SENEGAL-CULTURE-ECONOMIE
Dakar, 17 fév (APS) – Le fondateur de l’association ”Impact Sénégal”, Amadou Fall Bâ, appelle les managers et entrepreneurs des cultures urbaines à inventer un nouveau modèle ”hybride” entre l’associatif et l’entrepreneuriat culturel.
”Il faut inventer un nouveau modèle hybride entre l’associatif et les entreprises. Il faut en faire un modèle sénégalais”, a-t-il déclaré dans un entretien avec l’APS, lundi au terme d’un panel axé sur le thème ”Le financement dans les industries créatives : difficultés, mécanismes existants et solutions alternatives”.
Cette rencontre s’est tenue dans le cadre de la première édition du Salon des managers et entrepreneurs des cultures urbaines, à l’initiative de la plateforme ”we.management.sn”.
”[…] Il faut développer un modèle hybride où on a besoin des deux, car dans un pays développé aussi comme la France, ce sont les associations qui font le travail, dans les quartiers, avec les jeunes qui ont des problèmes d’insertion, de décrochage, ce ne sont pas les grands groupes qui font quelque chose pour eux, ce sont les associations”, a-t-il dit.

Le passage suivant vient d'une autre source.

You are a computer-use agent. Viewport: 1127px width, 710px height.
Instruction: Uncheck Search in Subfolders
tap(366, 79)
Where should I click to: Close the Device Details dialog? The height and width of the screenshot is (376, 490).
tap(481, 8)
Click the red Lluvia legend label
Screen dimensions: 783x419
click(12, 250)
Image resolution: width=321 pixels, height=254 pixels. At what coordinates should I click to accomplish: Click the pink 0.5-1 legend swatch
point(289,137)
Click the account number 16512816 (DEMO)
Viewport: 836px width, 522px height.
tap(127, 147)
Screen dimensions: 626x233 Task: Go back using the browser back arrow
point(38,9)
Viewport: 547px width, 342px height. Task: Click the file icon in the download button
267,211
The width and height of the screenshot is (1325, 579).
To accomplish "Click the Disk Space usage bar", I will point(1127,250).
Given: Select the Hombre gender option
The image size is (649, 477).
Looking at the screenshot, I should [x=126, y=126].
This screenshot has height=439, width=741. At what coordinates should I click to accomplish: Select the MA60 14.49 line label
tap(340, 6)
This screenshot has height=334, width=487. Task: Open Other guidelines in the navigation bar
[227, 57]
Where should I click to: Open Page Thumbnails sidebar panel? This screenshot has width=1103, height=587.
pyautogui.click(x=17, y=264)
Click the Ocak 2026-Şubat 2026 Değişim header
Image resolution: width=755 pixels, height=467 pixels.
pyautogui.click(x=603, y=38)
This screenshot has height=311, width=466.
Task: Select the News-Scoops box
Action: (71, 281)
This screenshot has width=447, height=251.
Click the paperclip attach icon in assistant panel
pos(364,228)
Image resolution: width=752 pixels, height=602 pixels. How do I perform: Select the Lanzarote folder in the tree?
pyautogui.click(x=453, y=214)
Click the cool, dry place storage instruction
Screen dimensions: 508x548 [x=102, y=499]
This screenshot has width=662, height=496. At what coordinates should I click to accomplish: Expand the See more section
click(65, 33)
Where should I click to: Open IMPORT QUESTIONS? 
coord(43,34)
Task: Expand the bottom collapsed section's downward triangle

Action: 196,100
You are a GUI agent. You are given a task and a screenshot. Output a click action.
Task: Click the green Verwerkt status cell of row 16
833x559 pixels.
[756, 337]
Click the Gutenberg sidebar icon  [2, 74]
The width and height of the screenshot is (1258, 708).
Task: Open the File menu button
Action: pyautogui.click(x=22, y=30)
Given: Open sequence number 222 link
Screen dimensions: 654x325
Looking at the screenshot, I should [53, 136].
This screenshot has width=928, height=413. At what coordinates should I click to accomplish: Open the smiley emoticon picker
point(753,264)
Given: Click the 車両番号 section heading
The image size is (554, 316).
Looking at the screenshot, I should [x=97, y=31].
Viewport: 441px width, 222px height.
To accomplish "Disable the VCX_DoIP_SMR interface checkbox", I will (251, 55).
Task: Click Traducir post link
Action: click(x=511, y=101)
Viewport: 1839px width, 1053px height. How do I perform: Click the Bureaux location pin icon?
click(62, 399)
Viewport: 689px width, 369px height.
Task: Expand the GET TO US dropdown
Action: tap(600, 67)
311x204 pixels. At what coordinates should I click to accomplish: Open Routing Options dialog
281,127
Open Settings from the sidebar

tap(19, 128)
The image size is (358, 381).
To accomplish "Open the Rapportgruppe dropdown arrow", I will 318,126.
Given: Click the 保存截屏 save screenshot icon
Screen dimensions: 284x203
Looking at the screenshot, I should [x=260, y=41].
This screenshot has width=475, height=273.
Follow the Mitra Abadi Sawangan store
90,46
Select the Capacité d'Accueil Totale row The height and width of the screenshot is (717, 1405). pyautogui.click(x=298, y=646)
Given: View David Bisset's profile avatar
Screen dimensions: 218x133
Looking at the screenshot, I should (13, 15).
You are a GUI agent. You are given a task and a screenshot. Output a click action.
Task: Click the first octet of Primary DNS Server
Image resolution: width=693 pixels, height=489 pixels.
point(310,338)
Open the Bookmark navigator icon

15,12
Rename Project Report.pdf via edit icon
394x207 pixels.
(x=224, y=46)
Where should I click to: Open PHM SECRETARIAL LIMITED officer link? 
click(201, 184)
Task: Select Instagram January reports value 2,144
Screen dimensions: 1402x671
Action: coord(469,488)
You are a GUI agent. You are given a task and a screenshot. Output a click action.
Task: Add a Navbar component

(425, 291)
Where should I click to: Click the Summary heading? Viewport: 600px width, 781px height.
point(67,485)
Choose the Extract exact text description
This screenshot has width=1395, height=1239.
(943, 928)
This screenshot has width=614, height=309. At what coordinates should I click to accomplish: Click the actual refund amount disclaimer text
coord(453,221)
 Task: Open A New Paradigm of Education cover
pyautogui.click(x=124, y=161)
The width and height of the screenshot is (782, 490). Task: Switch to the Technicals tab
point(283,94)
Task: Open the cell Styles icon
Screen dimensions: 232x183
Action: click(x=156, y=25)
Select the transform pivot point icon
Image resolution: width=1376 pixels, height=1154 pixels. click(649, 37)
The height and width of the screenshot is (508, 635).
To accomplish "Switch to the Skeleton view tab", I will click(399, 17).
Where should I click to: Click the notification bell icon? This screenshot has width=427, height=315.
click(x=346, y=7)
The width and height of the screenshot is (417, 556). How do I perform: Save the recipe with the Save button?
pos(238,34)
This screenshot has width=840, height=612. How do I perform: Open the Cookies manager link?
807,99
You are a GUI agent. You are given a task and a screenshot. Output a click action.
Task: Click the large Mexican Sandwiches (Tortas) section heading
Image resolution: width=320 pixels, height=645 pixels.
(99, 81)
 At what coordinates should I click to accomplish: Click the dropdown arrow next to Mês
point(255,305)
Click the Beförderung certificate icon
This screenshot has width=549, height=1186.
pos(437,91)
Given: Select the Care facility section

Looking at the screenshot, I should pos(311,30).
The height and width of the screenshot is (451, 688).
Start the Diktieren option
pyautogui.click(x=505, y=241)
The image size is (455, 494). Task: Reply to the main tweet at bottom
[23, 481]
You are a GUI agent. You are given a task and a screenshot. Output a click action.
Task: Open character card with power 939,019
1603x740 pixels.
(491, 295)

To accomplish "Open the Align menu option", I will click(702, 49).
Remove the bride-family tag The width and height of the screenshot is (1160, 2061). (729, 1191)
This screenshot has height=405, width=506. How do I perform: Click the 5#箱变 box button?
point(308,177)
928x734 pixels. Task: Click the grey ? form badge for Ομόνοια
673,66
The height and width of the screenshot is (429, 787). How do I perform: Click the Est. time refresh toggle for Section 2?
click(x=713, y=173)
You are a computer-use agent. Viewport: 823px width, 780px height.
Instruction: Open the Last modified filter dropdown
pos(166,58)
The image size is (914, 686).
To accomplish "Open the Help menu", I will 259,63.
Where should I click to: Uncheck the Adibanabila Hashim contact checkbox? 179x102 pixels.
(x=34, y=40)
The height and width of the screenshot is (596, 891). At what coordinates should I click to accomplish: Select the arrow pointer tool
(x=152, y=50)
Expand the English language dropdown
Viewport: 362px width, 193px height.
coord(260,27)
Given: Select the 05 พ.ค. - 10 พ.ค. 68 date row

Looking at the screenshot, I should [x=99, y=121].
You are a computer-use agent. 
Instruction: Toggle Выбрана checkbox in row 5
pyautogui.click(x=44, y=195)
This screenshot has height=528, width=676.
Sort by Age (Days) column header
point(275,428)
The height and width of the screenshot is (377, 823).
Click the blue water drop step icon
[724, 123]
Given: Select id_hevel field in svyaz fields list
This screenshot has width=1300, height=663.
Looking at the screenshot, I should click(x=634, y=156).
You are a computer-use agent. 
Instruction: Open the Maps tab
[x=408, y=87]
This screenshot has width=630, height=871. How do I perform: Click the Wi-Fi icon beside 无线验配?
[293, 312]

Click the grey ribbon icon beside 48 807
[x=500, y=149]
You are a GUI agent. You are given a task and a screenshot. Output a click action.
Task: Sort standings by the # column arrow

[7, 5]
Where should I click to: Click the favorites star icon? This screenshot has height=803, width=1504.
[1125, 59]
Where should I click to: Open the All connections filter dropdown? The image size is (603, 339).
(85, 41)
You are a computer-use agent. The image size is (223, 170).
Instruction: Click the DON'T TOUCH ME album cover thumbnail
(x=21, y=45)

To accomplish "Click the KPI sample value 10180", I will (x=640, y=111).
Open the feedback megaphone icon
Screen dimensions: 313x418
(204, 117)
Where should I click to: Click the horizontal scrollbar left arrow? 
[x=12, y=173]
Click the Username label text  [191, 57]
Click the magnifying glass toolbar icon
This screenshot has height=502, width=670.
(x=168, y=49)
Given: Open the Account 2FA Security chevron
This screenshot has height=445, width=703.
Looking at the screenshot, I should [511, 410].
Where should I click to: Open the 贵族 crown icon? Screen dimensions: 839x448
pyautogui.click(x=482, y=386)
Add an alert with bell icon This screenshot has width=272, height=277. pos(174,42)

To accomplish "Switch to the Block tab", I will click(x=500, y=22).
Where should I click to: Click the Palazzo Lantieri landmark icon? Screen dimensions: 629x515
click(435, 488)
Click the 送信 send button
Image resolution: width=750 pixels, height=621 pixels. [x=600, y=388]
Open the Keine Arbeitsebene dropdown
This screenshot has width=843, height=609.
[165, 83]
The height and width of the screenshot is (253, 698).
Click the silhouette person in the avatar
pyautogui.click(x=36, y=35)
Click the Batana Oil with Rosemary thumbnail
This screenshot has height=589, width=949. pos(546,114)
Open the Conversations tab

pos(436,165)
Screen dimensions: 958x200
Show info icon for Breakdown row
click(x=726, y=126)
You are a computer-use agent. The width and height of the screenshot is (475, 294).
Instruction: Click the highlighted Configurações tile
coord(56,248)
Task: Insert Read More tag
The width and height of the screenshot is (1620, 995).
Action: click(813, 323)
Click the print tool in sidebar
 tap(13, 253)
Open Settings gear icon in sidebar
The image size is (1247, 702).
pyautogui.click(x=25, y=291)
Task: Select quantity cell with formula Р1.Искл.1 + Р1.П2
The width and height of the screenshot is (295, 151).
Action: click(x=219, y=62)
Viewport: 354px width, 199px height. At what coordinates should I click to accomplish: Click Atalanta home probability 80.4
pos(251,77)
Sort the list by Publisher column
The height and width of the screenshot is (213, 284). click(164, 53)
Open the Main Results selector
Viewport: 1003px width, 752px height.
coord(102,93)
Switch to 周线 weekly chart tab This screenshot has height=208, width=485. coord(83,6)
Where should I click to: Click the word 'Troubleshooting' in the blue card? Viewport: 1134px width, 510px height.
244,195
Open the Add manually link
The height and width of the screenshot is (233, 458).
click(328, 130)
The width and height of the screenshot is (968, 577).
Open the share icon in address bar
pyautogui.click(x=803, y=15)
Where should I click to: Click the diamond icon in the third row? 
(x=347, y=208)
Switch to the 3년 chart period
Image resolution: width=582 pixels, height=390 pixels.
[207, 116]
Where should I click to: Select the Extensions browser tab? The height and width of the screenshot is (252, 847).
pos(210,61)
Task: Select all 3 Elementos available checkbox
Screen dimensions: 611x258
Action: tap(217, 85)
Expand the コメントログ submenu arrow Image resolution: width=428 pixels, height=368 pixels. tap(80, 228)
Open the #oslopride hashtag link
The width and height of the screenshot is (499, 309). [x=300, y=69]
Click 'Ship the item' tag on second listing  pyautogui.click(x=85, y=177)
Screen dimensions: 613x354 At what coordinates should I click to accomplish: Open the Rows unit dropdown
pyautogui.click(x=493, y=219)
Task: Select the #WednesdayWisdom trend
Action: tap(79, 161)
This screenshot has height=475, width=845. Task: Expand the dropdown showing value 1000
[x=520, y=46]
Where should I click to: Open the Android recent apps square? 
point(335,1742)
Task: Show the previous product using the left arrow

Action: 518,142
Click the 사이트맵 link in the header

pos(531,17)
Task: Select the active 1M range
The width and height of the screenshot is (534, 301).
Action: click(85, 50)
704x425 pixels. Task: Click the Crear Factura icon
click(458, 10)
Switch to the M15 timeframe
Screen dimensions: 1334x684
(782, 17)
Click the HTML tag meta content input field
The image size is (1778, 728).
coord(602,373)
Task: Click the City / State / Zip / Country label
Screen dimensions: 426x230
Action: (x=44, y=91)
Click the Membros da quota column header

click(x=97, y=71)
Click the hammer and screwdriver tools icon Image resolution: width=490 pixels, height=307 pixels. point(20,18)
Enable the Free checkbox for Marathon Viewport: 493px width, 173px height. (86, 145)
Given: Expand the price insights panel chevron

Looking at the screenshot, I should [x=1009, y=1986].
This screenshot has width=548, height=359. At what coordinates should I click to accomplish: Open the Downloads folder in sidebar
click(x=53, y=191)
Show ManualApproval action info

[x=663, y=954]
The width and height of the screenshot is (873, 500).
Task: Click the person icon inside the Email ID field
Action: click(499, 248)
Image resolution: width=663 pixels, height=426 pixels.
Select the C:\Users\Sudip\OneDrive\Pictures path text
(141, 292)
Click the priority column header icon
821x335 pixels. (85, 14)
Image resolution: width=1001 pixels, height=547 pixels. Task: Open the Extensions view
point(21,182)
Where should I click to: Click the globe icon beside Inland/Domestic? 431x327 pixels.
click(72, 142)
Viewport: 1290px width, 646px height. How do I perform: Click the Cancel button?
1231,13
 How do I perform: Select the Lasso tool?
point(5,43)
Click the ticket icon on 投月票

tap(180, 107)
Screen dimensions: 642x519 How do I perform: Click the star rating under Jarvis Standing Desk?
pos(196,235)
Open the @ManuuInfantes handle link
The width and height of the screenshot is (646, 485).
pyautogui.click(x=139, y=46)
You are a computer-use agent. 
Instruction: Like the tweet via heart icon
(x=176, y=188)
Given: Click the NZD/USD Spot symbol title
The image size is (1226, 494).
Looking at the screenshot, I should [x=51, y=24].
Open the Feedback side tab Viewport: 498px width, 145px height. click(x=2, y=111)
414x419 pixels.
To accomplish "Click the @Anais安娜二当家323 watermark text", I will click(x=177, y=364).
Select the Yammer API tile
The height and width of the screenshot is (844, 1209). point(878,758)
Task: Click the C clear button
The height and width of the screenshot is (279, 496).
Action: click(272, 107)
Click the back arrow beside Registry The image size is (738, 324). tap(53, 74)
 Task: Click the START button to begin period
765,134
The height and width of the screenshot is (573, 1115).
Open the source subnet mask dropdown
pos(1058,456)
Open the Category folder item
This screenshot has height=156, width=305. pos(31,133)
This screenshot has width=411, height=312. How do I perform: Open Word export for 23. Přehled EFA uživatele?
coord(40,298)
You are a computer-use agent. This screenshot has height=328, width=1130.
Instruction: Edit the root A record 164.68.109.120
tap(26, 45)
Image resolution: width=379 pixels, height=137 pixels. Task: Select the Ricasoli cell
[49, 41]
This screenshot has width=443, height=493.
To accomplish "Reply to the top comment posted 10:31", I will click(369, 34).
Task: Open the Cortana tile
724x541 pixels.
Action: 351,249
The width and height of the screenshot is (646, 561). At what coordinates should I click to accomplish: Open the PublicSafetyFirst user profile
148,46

Par ailleurs co-fondateur ”d’Africulturban”, Amadou Fall Bâ, estime que la culture apprend non seulement à être résilient, mais apporte également des solutions ”créatives” par rapport au basculement du monde.
Pour lui, les acteurs doivent comprendre dans quel ”environnement sont-ils issus et de quoi ils parlent, avec qui et comment, pour pouvoir créer des projets et chercher de l’argent”.

”Au Sénégal, on ne manque pas d’infrastructures, on a le Grand théâtre, le Musée des civilisations noires, la Place du souvenir africain, le Monument de la Renaissance, les syndicats régionaux, etc., le problème est lié au niveau des équipements et du contenu”, explique-t-il.
Pour la chargée de communication du Fonds de développement des cultures urbaines et des industries créatives (FDUIC), Maman Faye, les acteurs du secteur doivent comprendre à quel point le fonds reste lié à la structuration des associations, par exemple.
Elle a souligné que ce dernier est appelé à prendre en compte la réalité du secteur culturel pour pouvoir bouger les choses. ”Aujourd’hui, on doit comprendre les réalités du secteur de la culture, pour pouvoir rendre nos projets viables et cela fonctionne lorsqu’on est passionné”, a-t-elle ajouté.
Astou Fall, formatrice dans la mode et initiatrice de la plateforme ”AFRITALEX”, pense quant à elle que les acteurs du monde de la culture gagneraient à se structurer pour porter des projets susceptibles de générer des revenus. Pour Mme Fall, la culture étant un monde en pleine construction qui évolue bien, les acteurs du secteur devront se structurer pour avoir accès à des financements.